◆ **Collected data**:
● ● ● ● ● ● ●
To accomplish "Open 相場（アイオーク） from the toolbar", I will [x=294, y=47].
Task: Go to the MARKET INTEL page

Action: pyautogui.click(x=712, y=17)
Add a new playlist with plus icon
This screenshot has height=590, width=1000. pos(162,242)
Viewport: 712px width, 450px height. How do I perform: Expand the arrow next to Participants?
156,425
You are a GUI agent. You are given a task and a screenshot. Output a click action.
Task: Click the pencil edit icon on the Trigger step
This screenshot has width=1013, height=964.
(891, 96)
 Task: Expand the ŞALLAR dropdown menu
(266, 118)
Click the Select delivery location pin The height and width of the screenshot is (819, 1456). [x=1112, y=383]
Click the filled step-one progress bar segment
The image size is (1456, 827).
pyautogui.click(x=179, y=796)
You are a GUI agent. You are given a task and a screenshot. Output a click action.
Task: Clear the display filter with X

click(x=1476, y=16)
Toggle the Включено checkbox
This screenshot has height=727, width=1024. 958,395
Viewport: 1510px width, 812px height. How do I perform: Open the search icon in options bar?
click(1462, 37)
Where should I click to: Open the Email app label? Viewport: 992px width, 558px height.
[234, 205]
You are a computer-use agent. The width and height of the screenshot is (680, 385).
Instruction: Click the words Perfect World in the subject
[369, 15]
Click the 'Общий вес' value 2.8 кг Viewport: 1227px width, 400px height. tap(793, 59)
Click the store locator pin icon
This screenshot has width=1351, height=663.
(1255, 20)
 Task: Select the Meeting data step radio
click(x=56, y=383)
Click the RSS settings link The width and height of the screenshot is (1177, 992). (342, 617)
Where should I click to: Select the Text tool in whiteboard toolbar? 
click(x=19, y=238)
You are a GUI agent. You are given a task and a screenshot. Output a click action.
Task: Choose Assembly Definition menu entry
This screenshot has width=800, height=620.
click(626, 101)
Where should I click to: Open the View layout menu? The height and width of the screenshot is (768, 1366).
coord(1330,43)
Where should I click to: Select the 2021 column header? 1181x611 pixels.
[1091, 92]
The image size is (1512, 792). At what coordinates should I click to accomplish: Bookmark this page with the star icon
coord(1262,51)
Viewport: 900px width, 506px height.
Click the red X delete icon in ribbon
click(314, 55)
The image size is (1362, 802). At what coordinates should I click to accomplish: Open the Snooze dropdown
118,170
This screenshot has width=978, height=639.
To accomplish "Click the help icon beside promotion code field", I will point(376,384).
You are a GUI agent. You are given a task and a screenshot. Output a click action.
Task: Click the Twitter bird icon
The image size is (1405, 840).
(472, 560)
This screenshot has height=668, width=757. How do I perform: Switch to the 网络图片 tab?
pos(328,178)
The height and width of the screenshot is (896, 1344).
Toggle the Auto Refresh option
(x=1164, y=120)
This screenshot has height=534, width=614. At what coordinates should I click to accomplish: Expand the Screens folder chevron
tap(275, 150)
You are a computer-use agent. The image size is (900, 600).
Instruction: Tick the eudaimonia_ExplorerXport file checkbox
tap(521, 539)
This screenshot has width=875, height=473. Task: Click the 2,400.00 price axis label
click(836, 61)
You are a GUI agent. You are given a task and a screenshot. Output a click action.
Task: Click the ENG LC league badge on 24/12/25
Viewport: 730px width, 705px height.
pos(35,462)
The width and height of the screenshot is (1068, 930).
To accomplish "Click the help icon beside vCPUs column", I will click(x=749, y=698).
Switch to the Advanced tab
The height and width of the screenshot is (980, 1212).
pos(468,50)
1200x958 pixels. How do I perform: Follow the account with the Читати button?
● ● ● ● ● ● ●
◆ **DESCRIPTION OF THE TASK**: Each line above that contains the string "computer" should be identified and copied.

◆ **ANSWER SECTION**:
You are a computer-use agent. The width and height of the screenshot is (680, 385).
You are a computer-use agent. The image size is (900, 600).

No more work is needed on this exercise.